Getting Karen to put her password into a link opened from Invoice.pdf isn't "far more sophisticated"
it is however "far more successful"
Well, that would have been step one. Or a USB stick in the parking lot labelled "awesome horse pr0n".
That gets you in. Then you spend a while searching around to see whats what and trying commands and maybe an ATM one state over goes berserk and spits out a heap of cash...
Traversal between fitness, marine and aviation divisions? WTF? *facepalm*
Can't wait for the PIR for this one
root cause: all our systems rely on this one WinXP SP1 box running an Access database that no one knows how it works any more.
According to this thread:
Additional info > here WastedLocker crypto by the Russians.
Seems they forgot to do backups again. It's pretty simple stuff.
It will be interesting to know how it got in if they ever release it. What I would like to know is who though it was a good idea to have web based services on the same direct accessible network as the office stuff. Basic network design should have separated the networks with access restricted to the use of jump hosts or super locked down VPN connections that are not always on.
You know what's rad? ZFS read only snapshots. Not even root can encrypt them.

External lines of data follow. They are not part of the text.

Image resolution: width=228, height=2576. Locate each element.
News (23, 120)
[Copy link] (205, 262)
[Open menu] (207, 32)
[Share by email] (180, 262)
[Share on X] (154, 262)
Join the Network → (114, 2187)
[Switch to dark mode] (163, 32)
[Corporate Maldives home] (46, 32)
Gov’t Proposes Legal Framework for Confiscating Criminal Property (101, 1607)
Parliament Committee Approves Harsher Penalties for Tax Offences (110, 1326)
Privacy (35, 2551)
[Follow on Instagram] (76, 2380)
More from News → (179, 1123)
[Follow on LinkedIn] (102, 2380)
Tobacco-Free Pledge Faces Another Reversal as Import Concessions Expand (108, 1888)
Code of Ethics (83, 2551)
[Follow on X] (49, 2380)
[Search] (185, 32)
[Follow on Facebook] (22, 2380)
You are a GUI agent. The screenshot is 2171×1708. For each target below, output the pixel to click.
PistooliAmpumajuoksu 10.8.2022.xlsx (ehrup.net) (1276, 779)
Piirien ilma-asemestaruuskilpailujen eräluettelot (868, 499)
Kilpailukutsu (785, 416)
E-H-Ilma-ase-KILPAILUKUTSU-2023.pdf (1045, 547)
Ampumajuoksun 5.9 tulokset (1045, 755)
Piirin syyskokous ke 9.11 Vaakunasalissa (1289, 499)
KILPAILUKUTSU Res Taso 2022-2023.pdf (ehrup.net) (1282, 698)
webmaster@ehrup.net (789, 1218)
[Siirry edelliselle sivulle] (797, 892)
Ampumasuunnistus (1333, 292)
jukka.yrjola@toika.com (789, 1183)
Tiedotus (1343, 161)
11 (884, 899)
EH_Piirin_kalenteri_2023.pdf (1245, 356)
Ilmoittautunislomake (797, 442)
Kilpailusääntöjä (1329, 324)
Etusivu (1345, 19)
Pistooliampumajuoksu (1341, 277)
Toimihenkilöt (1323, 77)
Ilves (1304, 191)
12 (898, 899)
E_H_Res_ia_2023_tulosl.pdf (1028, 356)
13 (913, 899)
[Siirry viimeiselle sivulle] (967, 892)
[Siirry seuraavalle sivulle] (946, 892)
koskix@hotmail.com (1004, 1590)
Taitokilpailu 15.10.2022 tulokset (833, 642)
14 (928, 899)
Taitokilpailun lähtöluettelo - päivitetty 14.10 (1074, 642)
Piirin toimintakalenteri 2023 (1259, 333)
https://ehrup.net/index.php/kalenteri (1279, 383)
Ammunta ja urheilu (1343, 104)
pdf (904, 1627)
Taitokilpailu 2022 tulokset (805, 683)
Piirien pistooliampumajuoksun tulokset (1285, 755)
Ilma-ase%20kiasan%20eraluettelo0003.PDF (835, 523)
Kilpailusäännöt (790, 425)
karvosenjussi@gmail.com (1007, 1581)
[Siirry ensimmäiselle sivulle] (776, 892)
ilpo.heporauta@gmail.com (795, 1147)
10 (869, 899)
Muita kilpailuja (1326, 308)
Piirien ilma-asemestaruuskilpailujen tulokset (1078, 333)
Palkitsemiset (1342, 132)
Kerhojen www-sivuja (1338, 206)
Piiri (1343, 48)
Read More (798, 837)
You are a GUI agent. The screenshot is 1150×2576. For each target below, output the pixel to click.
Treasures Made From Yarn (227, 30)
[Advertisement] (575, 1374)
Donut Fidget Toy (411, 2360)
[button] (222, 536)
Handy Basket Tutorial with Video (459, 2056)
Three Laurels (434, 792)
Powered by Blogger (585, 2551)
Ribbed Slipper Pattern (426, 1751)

You know what's not rad? Businesses that don't use read only snapshots.
I'd guess someone has pulled the plug on the whole thing while they roll incident response.
This type of response just make me sad with the state of IT. This is a company with the resources and size that should have had the customer facing infrastructure in an auto scaling environment with no direct access to the customer data from any office, and if it did get hit you blow the whole lot away, restore the DB and let the auto scaling servers reinstate from image, worst case you loose a couple of minutes of data and have a downtime of only an hour or so.
If they did it right in the first place they would be just restoring back office stuff and the customers would only have had a short period of lower end user support while they rebuilt the network from backups and switched to their DR planned off site location. Instead we see people doing panicked hard shutdowns of servers and data centers.
you know what's rad? Using rad in 2020.
"But we've always done it this way".
"It's been a slow transition".
"We couldn't change all systems because of legacy LOB applications and business requirements".
"It's a HR problem not a tech problem".
"We followed best practice and engaged with magic quadrant vendors".
Blah blah blah... I'm sure all the excuses were there.
(Given the last-century business models and excuses on display, why not use last century language to match?)
Someone at Garmin needs to read some wikipedia.
Edit: yes yes I know off site != off line but who in the hell backs up to the same site as production? I mean... apart from Garmin?